Document excerpt ->

Friday, September 27, 2013

Evangelism

I have given some thought to evangelism as of late.  I have listened to discussions on the hour in which we live, who to share with, and how to share.  How would I "share" Jesus?

I thought of an allegory of sorts.  If Jenn, my wife, was always talking about her groom, and someone wanted to meet me, it could look like any of these scenes.  These are some takes on how I would have described Him in the past...

"You've come to meet my groom-to-be?  He is so wonderful.  He is kind and compassionate, always listening.  He is so wonderful.  Let me

  A.) take you upstairs to his room.  I'd love to show you his room.

  B.)  take you into the kitchen.  I can show you our calendar and how many activities we do together.

  C.)  take you upstairs .  I have all his love letters to me bound together in a book.

  D.) show you my jewelry box.  He has given me so much jewelry.  Then I can show you all of the gifts He's bought me over the years.

  E.) show you all the things he's done around here.  He's so good at doing my honey-do list!

  F.) get you to help me with all this stuff I need to get done for him.  I know if I don't do all this stuff and stay busy, he's going to get mad.  But he's so wonderful.

   G.) go get him and introduce you to him.  We can sit back and take a rest, all of us together.  He has blessed me in so many ways!

I think if I was at the door, and the response was A-F, my initial response would be, "Did he die?  Has he left on vacation?  Why can't I meet him?"  Maybe that's where the world is with His bride.  Kind of reminds me of Elijah, mocking the folks worshiping their idols and waiting for their false gods to deliver them.  Or, is it what Jesus said?  Have we waited too long, so we've started beating each other up (Lk12:45)?  I think we have emotionally and spiritually in our hurts, angst, and disappointments...

I can remember in the early part of my walk, if someone asked about my journey, I'd tell them where I went to church, tell them about a pastor or teacher, or all the things we did at the church.  But as I moved into the discipline of prayer, I made my list of what I wanted or what other people wanted and took it to God.  Many times that led to disappointment when my list didn't get done just as I wanted.  Then we moved into charismatic flavors of the church, and it was all about the gifts.  You have to move in the gifts.  And you better be busy pressing in, praying for stuff in a certain way for a certain length of time, or else He'll get mad and smite our state, town, country, etc.  And if it is really important, starve yourself - He'll change His mind if He sees His bride starving herself!  Then, let's make the form different - as if religion at home in a home church is any different than any other religious institution.  Wayne Jacobsen likes to say, "At least the Pope is in Rome."

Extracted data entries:

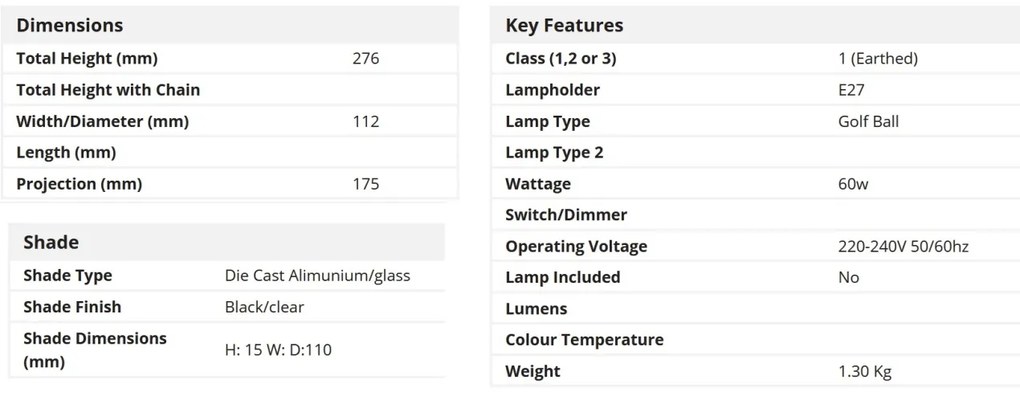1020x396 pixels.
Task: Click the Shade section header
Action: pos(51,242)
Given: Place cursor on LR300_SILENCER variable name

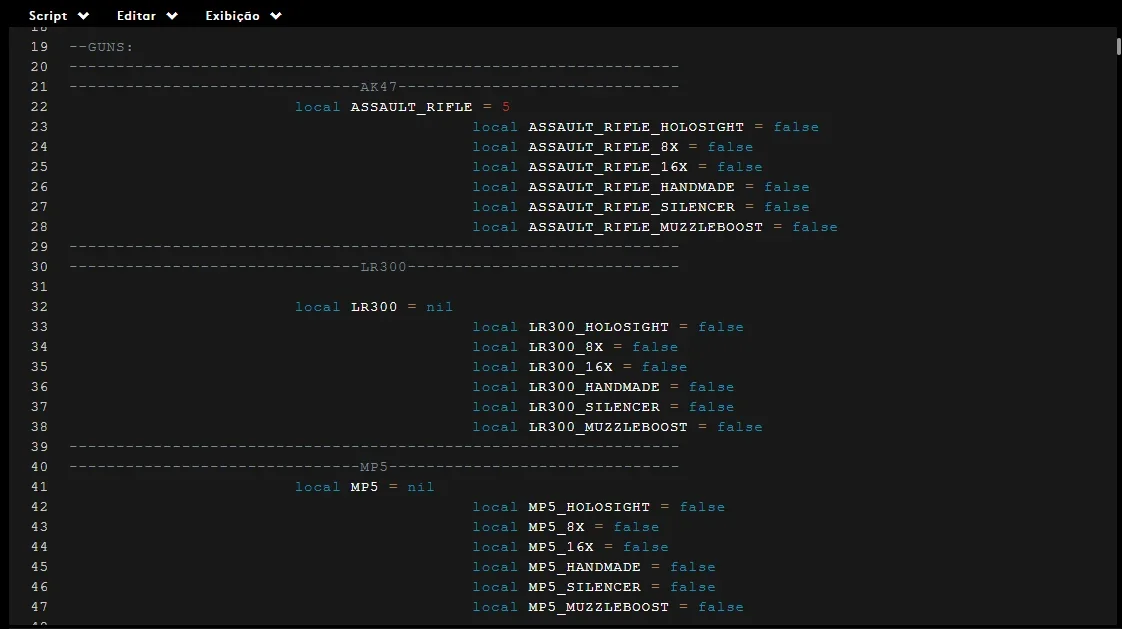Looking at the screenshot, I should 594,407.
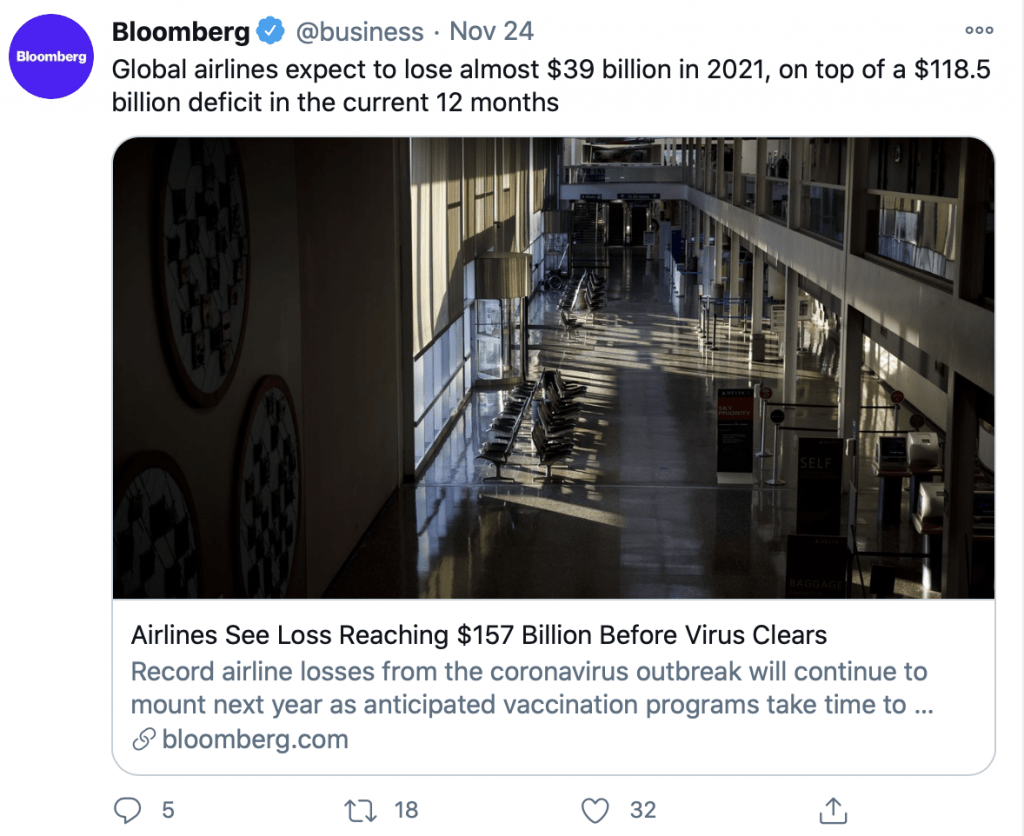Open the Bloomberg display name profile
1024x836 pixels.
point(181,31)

Requests ->
1. Answer these questions about the evangelism post:
(a) What is the name of the writer's wife?
(b) In option D, what does the speaker offer to show first?
(c) Whom does the writer quote saying, "At least the Pope is in Rome"?
2. In the evangelism post, take the part starting with "I have given" and going on through "we do together.", and write it out again with "calendar" swapped for "schedule".
3. Carry the evangelism post forward from the point where it stops.

Expected responses ->
1.
(a) Jenn
(b) Her jewelry box
(c) Wayne Jacobsen

2.
I have given some thought to evangelism as of late.  I have listened to discussions on the hour in which we live, who to share with, and how to share.  How would I "share" Jesus?

I thought of an allegory of sorts.  If Jenn, my wife, was always talking about her groom, and someone wanted to meet me, it could look like any of these scenes.  These are some takes on how I would have described Him in the past...

"You've come to meet my groom-to-be?  He is so wonderful.  He is kind and compassionate, always listening.  He is so wonderful.  Let me

  A.) take you upstairs to his room.  I'd love to show you his room.

  B.)  take you into the kitchen.  I can show you our schedule and how many activities we do together.

3.
Let's call sin for what it is - It is doing anything apart from Him.

I have been there myself [heartache for the lost], I know their deal and devotion; their problem is not their passion, but their ignorance.  They are tirelessly busy with their own efforts to justify themselves while blatantly ignoring the fact that God already justified them in Christ.  -Romans 10:2-3 Mirror
The message puts it this way:
I readily admit that the Jews are impressively energetic regarding God—but they are doing everything exactly backward. They don’t seem to realize that this comprehensive setting-things-right that is salvation is God’s business, and a most flourishing business it is. Right across the street they set up their own salvation shops and noisily hawk their wares. After all these years of refusing to really deal with God on his terms, insisting instead on making their own deals, they have nothing to show for it.

Sound familiar?  Paul could write that today.  God's terms, be still and know Him.  Rest.  Enter into His rest.  It still means works - fruit - but through faith.  It's effortless.  If it is works without faith or *for* Him, without entering His rest, it's exhausting.  Rest apart from Him is merely laziness and life in the lust of the flesh...and that's not rest!

The culmination of this journey is summed up in a Person.  Not in the word.  Not in the law.  Not in experiences.  Not in gifts.  Not even in blessings.  I'm thankful for all those things as a bonus to the Person of Jesus, and the relationship with Him.  Unfortunately I still stay too busy to see Him in everyday unfolding of life.  Today has enough worry of it's own.  See what unfolds as He puts things and people on our hearts.  Live loved!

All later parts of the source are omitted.